What the task requires:
Return only the line containing "Find Courses (109, 168)" and each line after it, exactly as written, through the end of the records.

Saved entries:
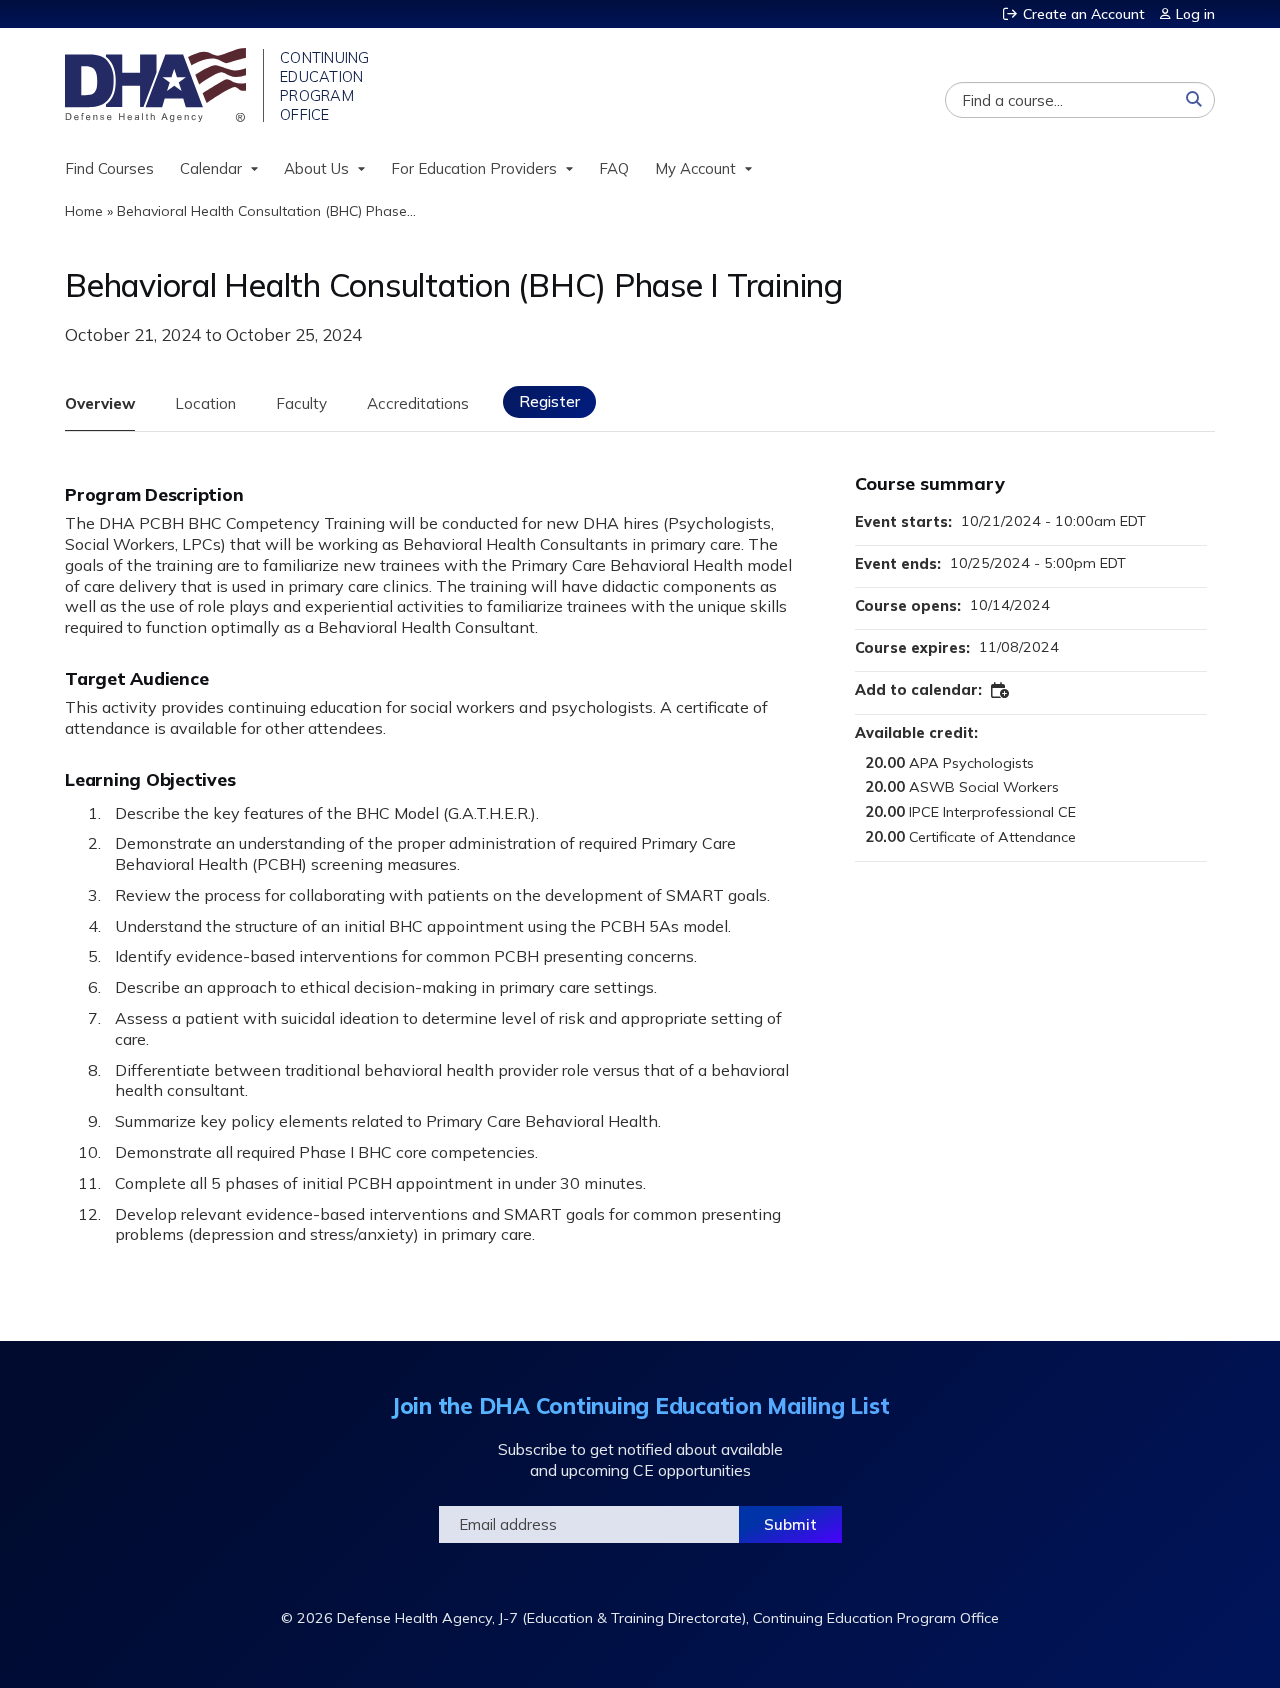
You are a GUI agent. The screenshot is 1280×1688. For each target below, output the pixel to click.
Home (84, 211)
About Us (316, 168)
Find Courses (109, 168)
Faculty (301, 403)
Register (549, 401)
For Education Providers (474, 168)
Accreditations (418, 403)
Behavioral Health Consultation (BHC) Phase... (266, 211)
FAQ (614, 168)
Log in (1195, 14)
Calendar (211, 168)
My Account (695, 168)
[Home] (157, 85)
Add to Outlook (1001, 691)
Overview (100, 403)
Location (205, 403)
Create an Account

Result:
Find Courses (109, 168)
Faculty (301, 403)
Register (549, 401)
For Education Providers (474, 168)
Accreditations (418, 403)
Behavioral Health Consultation (BHC) Phase... (266, 211)
FAQ (614, 168)
Log in (1195, 14)
Calendar (211, 168)
My Account (695, 168)
[Home] (157, 85)
Add to Outlook (1001, 691)
Overview (100, 403)
Location (205, 403)
Create an Account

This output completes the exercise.